The company Bnewable provides insights into business models and practical applications of battery storage in C&I, with a particular focus on flexibility, multi-use strategies, and local value creation.
“As a relatively young company, we quickly realized that enabling flexibility on-site at our customers’ locations is becoming an essential infrastructure component for managing energy price volatility and grid constraints,” says Dr. Max Kronberg, Managing Director at Bnewable in Germany.
“What initially appears to be a straightforward business case – storing excess energy and using it later – often fails to generate sufficient returns when considered in isolation. In practice, standalone applications such as peak shaving or self-consumption optimization rarely justify the investment on their own. While they can provide a stable baseline, they typically leave significant value untapped.

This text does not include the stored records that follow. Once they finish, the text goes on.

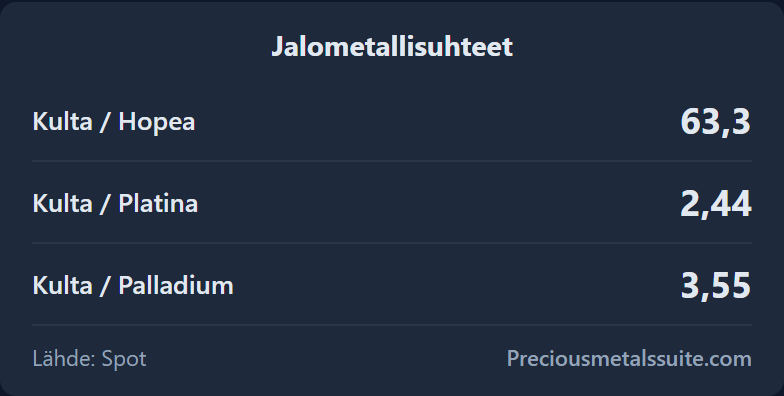
Task: Click the divider below the Hopea row
Action: 392,161
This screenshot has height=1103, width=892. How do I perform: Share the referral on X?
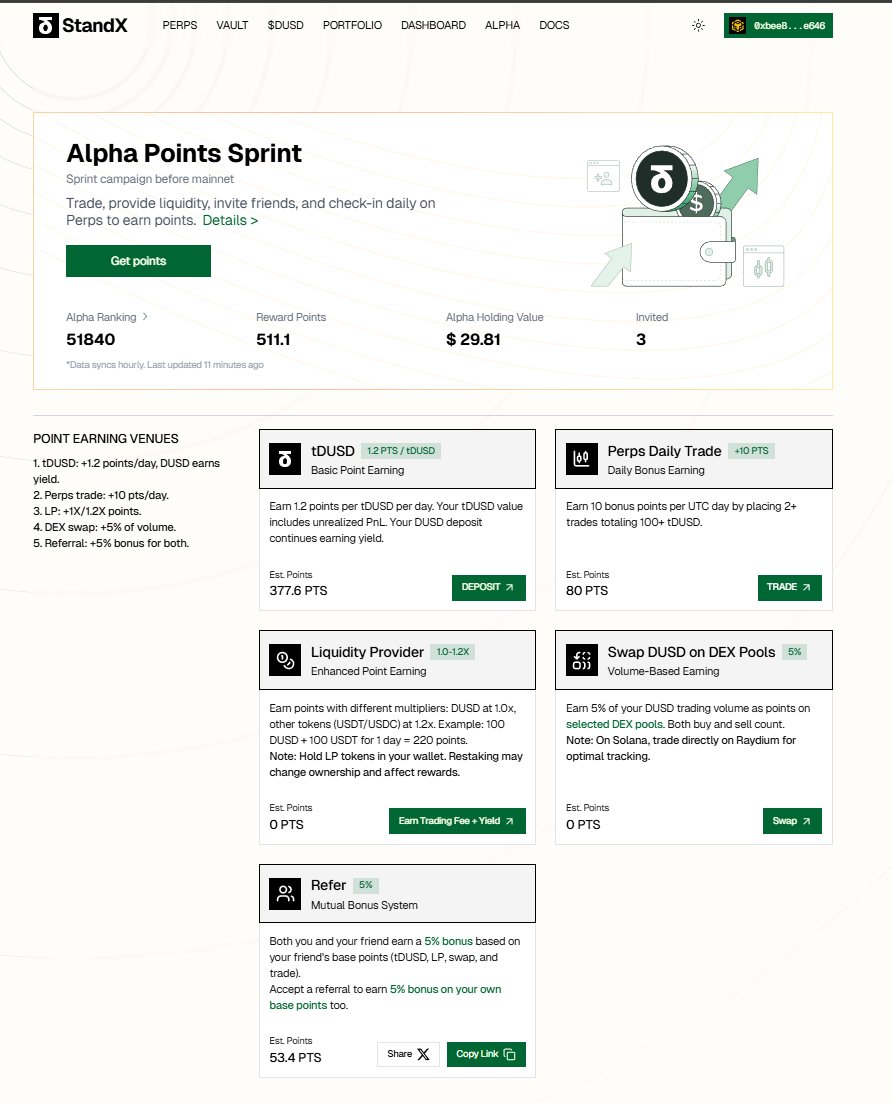coord(408,1054)
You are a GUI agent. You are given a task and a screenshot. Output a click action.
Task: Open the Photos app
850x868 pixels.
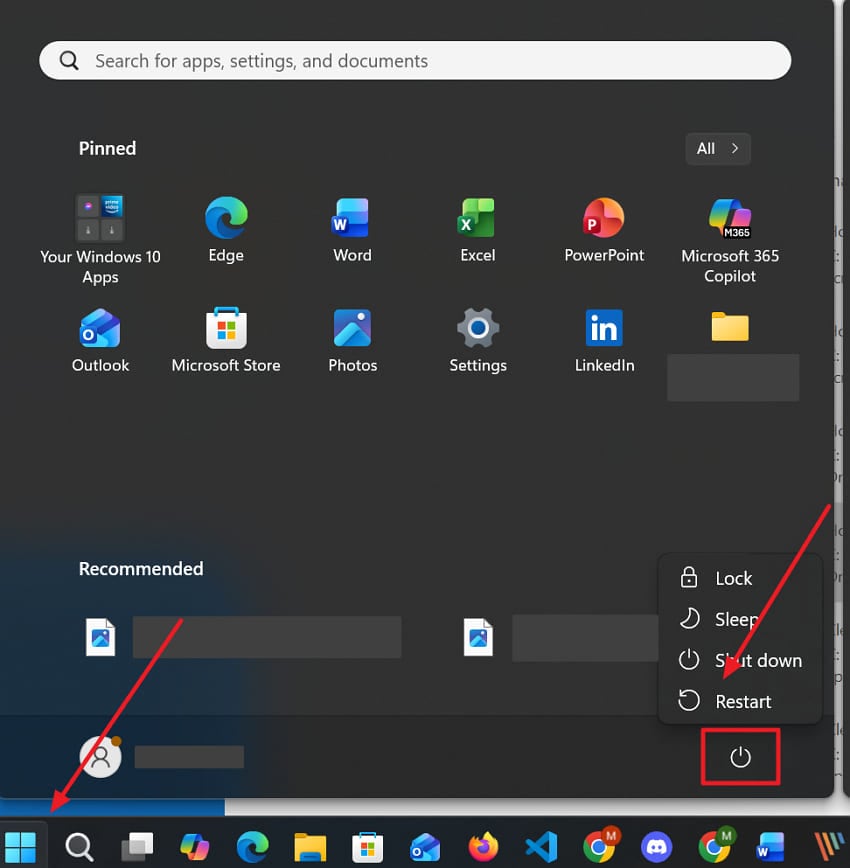point(352,330)
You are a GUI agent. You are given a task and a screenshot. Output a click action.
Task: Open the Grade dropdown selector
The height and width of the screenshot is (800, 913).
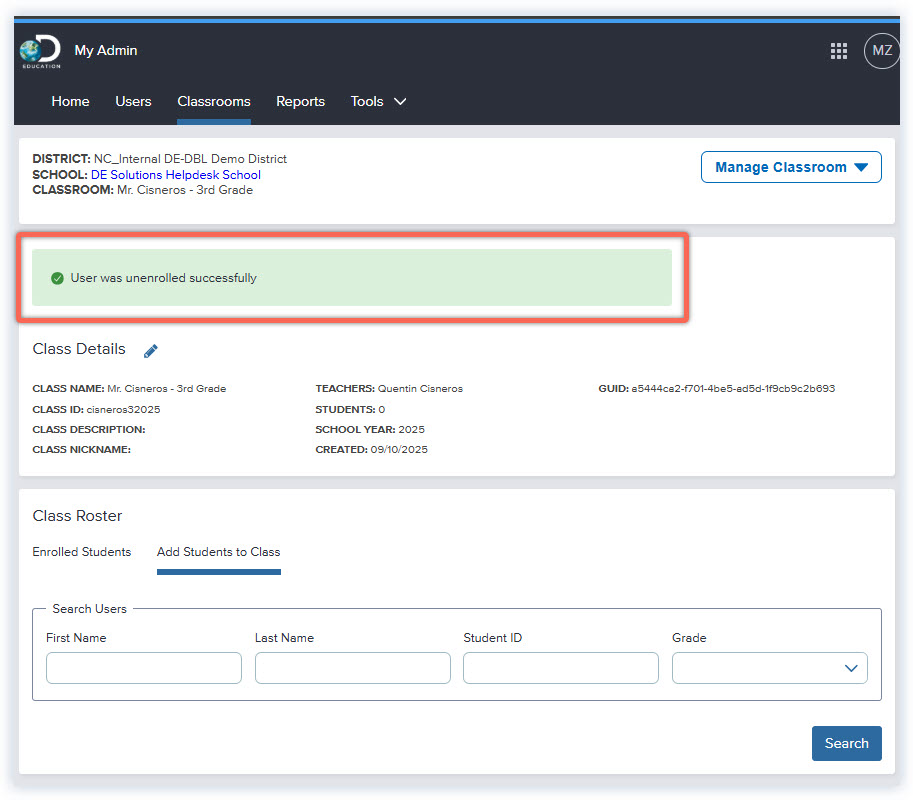[769, 668]
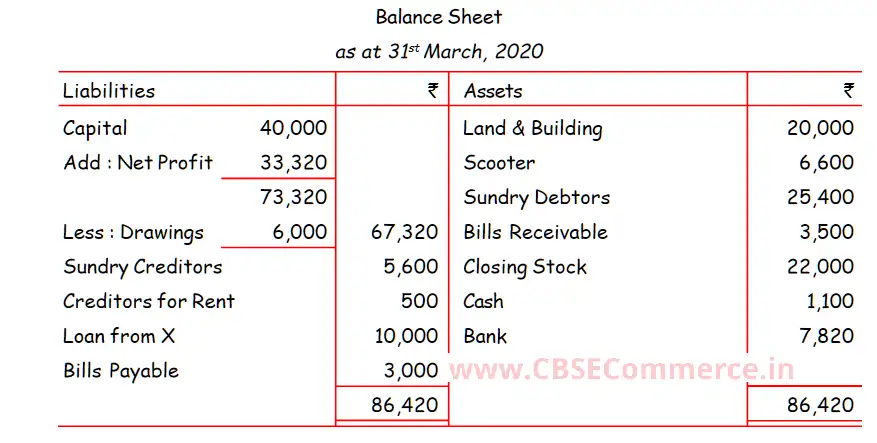The width and height of the screenshot is (877, 443).
Task: Click the Liabilities column header
Action: pos(109,91)
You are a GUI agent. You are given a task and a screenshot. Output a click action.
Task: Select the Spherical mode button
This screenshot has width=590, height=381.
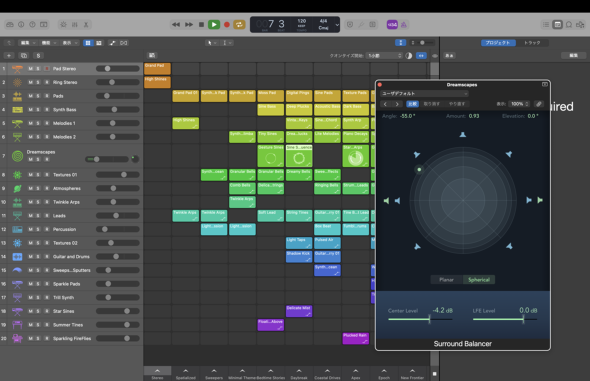[479, 279]
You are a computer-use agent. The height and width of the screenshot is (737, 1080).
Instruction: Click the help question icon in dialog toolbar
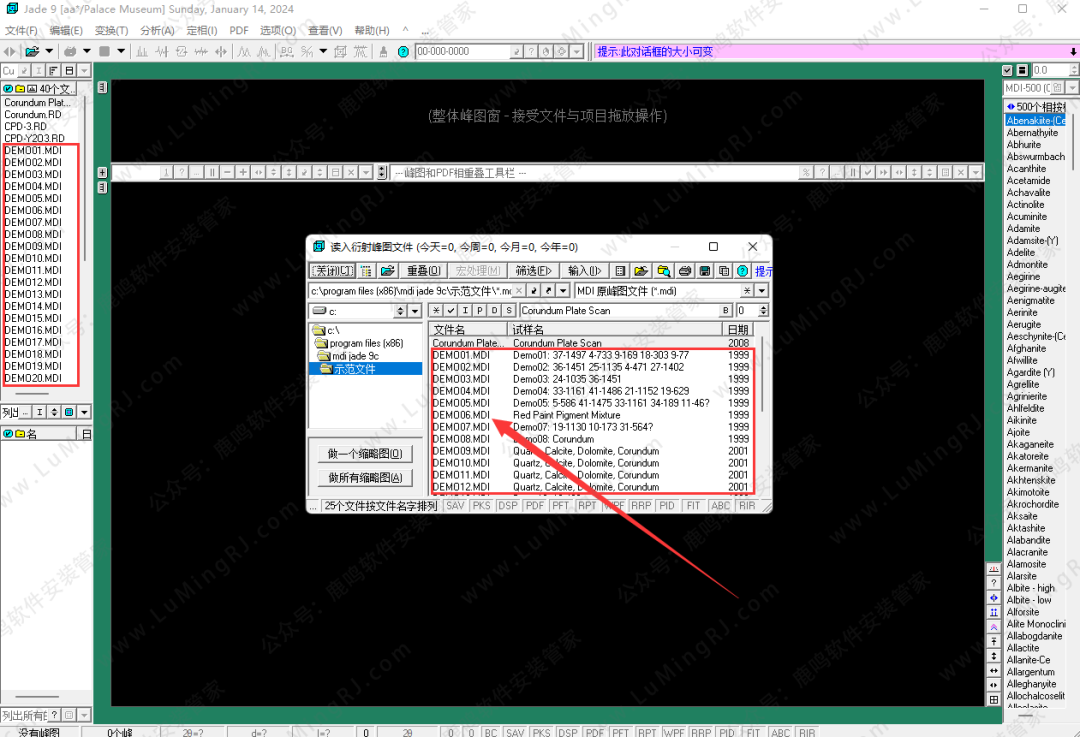click(x=743, y=271)
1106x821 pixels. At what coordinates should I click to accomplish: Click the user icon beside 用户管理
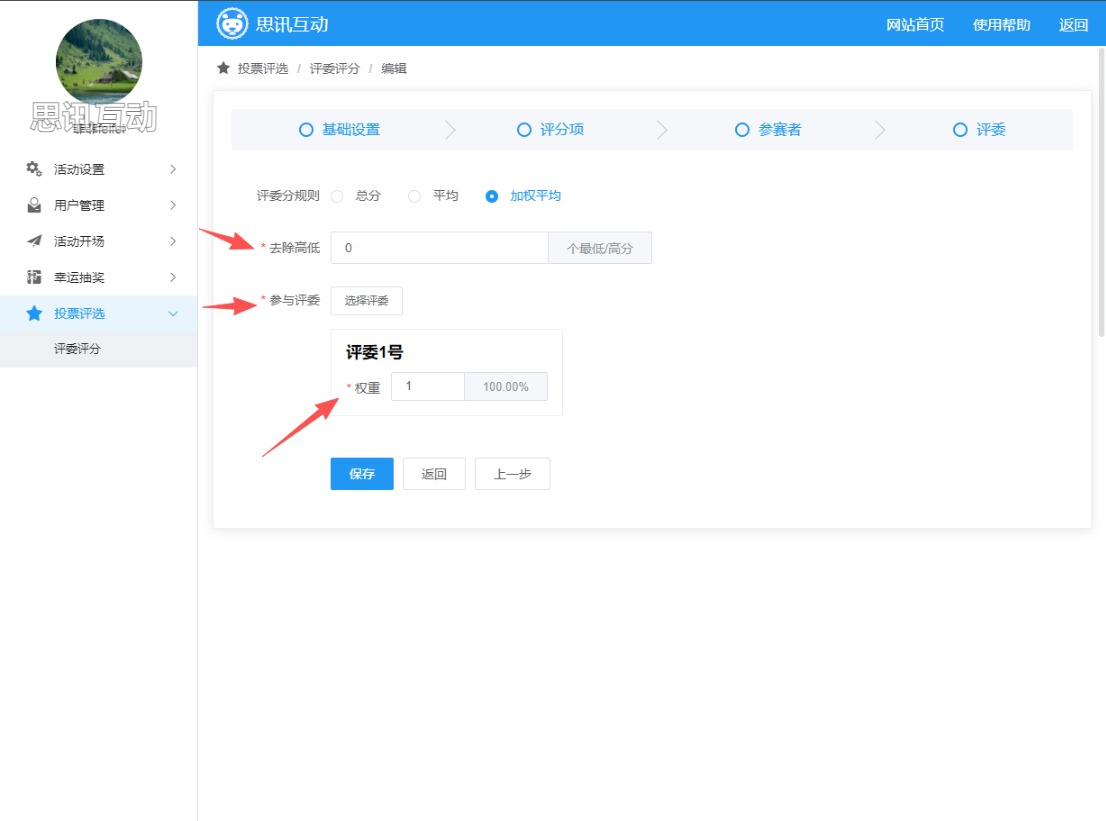tap(34, 205)
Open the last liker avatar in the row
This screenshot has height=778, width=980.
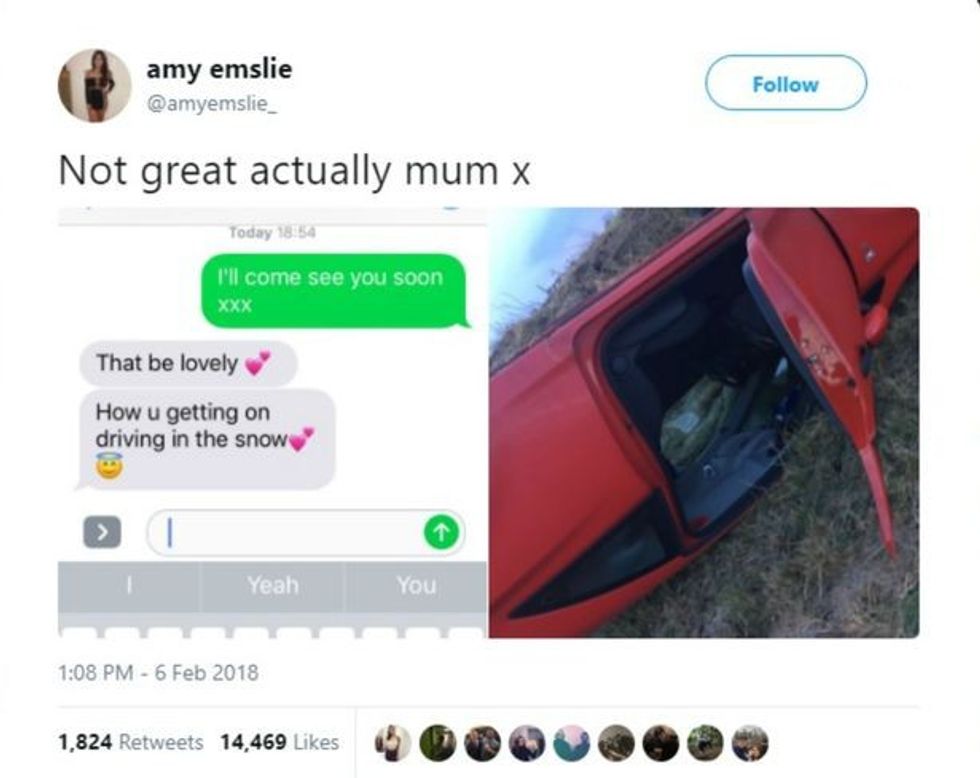pos(750,743)
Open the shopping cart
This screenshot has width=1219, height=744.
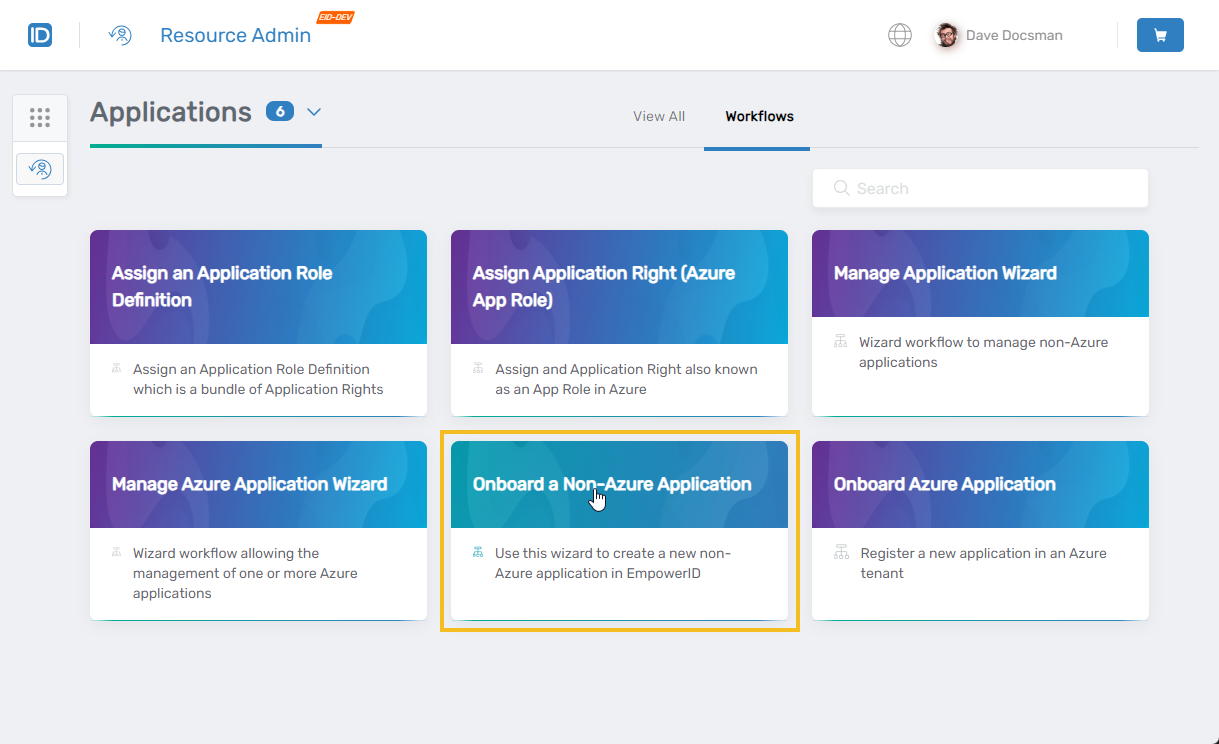pos(1160,34)
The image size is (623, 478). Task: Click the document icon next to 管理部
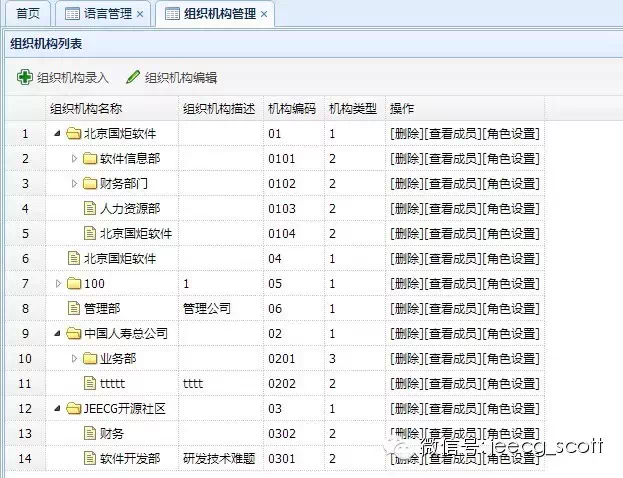click(x=74, y=308)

Economic viability is only achieved when multiple value streams are combined, including peak shaving, optimizing self-consumption of on-site generation, virtual grid extension, and participation in wholesale and balancing energy markets. The key is not choosing between use cases but integrating them. This requires intelligent real-time orchestration across local energy demand, storage behavior, and market signals.”
Instead of requiring customers to fully invest in and operate battery systems on-site, Bnewable focuses on Battery-as-a-Service (BaaS) models within the C&I segment, typically ranging from 1 MW to 25 MW.
In this model, the battery system is invested in, installed, and operated by a provider who aggregates all potential value streams, both behind and in front of the meter. The revenues are used to cover investment and operational costs. This structure removes financial risk from the customer while still profiting from predictable on-site savings and additional upside from market participation.
“It’s a win-win-win situation. The customer requires no upfront CAPEX to install a battery system and benefits from various cost savings such as peak shaving or self-consumption from day one after the battery is installed. When the battery is not needed for on-site applications, which is often most of the time, we use the battery for market-based optimization and system-supporting applications, creating additional revenue streams to recover the investment. The customer then receives a share of these additional revenues, as the system is connected to their site and grid infrastructure. By doing so, we also help integrate more renewable energy while supporting grid stability and reducing system-wide price volatility,” says Dr. Kronberg.
As more large-scale storage systems are deployed, revenues from traditional front-of-the-meter applications, such as wholesale trading, tend to decline. Additional behind-the-meter value streams become more important. The first layer is offering flexibility to electricity markets and ancillary services; the next is supporting the grid locally. Increasingly, companies, such as data centers, face rejected grid connection requests due to limited capacity, while electrification demand continues to grow. In this context, batteries can provide flexibility and relieve grid constraints. Even after grid expansion, they retain value through on-site optimization.
To fully capture their potential, these value streams are combined and integrated into a single optimization framework. “This requires our own algorithm to continuously optimize charging and discharging decisions while taking local physical and economic constraints into account, such as peak load limits, local consumption optimization, and battery operating conditions. The objective is to optimize the overall cost and revenue function in real time through constant adaptation to market conditions and system constraints,” says Dr. Kronberg.